En el año de 1704 salió en busca de los Puraxís que se habían retirado á una espesa selva para defenderse de los asaltos de algunos europeos que sin temor á las leyes, sobre el seguro de estar lejos de la vista de quien pudiese castigar sus excesos, se tomaban la licencia de hacer esclavos á los paisanos y venderlos á su gusto como tales; y llegando á donde uno de estos estaba alojado junto á aquellos pueblos, le recibió con mal semblante y peores palabras, diciendo al V. P. que aquel no era tiempo de hacer misiones, y así que se volviese y metiese en su Reducción, porque si no lo hacía por bien, le obligaría, mal de su grado, á que lo hiciese.

Eran buenas estas palabras para espantar cobardes ánimos, no para entibiar el celo ardiente de un apóstol; y así, respondiéndole el Padre afable y cortesmente, prosiguió su viaje, mas no halló indio alguno en sus Rancherías, porque todos andaban huídos por los montes y selvas y sólo se dejaba ver tal cual, que desde las copas de los árboles exploraba los pasos de los españoles.

Esto le obligó á que trepase por los árboles para poder llegar á sus albergues y cavernas, donde los recogió y predicó la fe y administró á los niños el santo bautismo; y porque con la falta de lluvias se les perdían irreparablemente los sembrados, se echó á sus piés aquella pobre gente y más con lágrimas que con palabras, le pidieron que si tanto podían con el Dios que predicaba sus súplicas, les alcanzase nuevo remedio en aquella necesidad.

Enternecióse el buen Padre de sus lágrimas, y haciéndoles poner á todos de rodillas delante de una cruz y levantadas las manos al cielo, les mandó pidiesen agua á la fuente de todos los bienes, que es Dios.

No se hizo Dios sordo á las súplicas de aquellos nuevos fieles y así les concedió su petición con lluvia copiosísima.
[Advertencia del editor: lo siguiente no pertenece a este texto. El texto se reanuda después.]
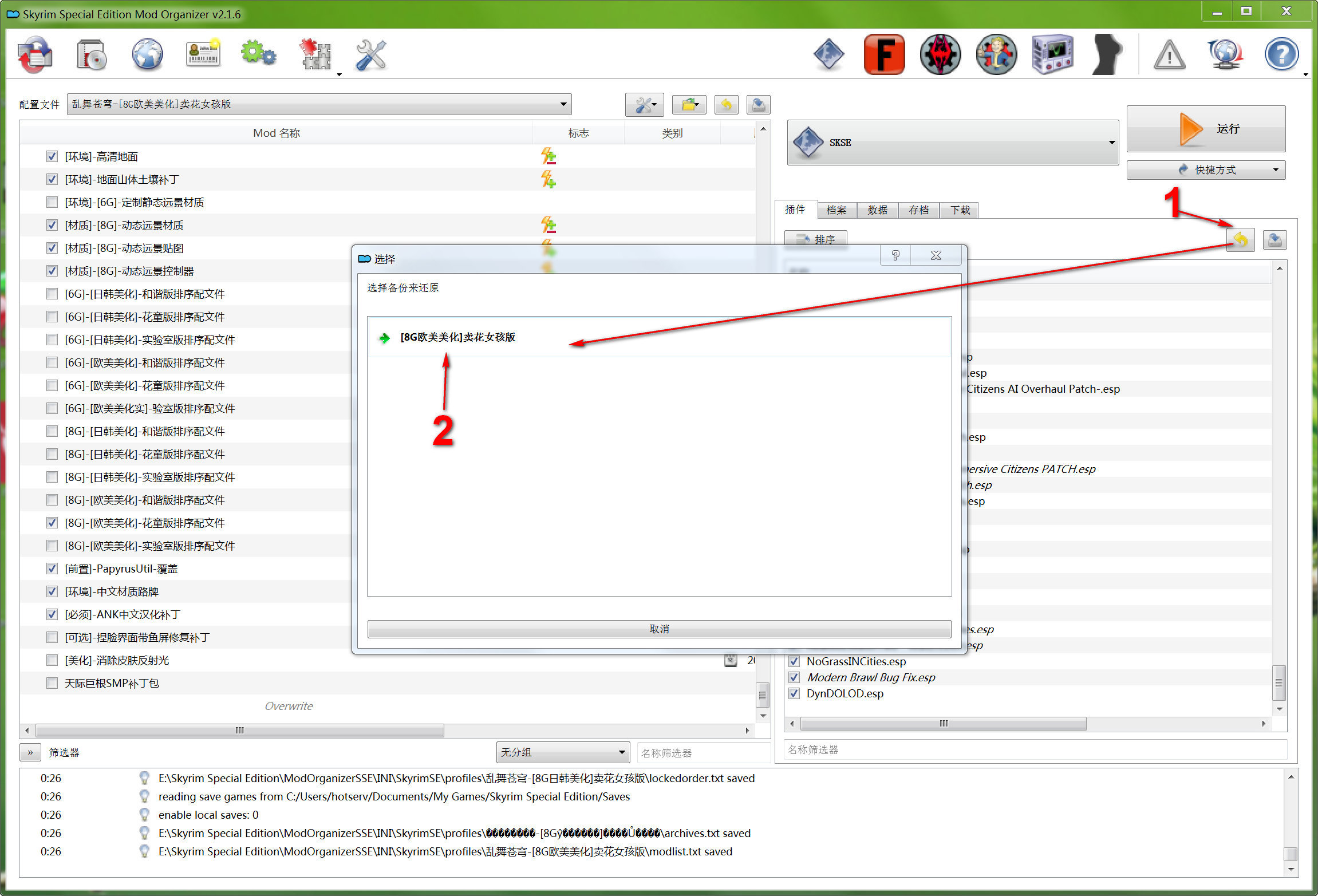1318x896 pixels.
Task: Click the blue question mark help icon
Action: (1281, 55)
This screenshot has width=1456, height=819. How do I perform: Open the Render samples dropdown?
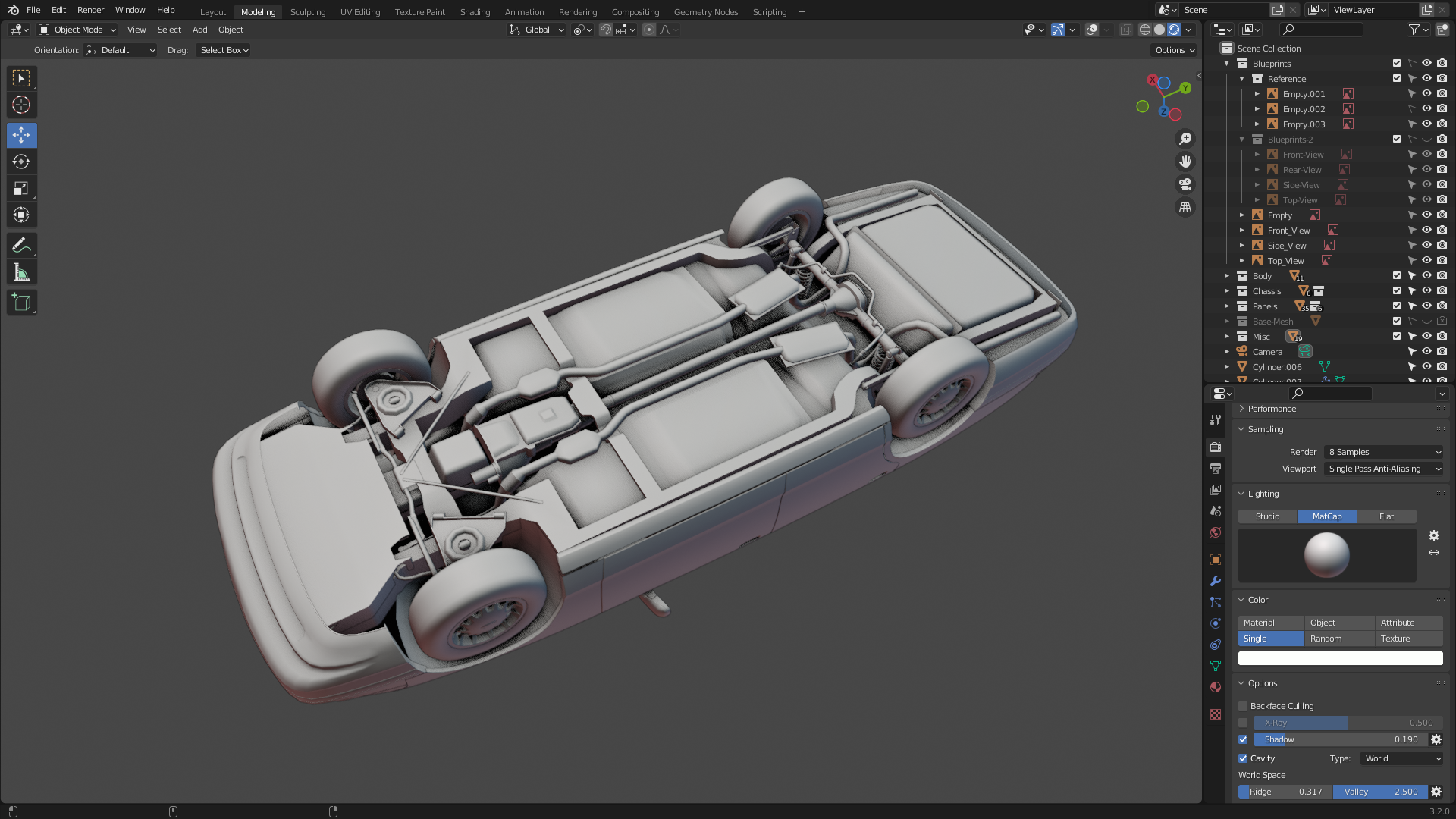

Rabiaba de pesar el demonio al ver que se le escapa de sus garras esta gente de quien hasta entonces había estado en pacífica posesión y movió una tempestad terrible contra él.

Salió uno de aquellos europeos, de quien poco ha hice mención, hombre perdido y cruel y encendido en cólera por ver más que nunca perdidos ahora sus intereses, maquinó con el fomento de otros parciales, hacer de un golpe dos tiros, que fueron recoger gran número de esclavos y malquistar al P. Lucas con aquellos pueblos, de suerte que jamás osase ponerse delante de ellos.

Con este designio pasó los Puraxís, y les dijo que no creyesen á aquel Padre, porque era un Mamaluco disfrazado en traje de jesuita; y para que viesen que decía verdad, á la vuelta (había pasado el V. Padre á reducir la nación de Tapacurás) le haría prender, y cargado de prisiones le remitiría á Santa Cruz de la Sierra.

No dió la gente á sus palabras todo el crédito que deseaba; pero no obstante, combatidos sus ánimos de dos diversos afectos, de temor de que en la realidad fuese Mamaluco y del amor que le tenían, estaban tristes y melancólicos.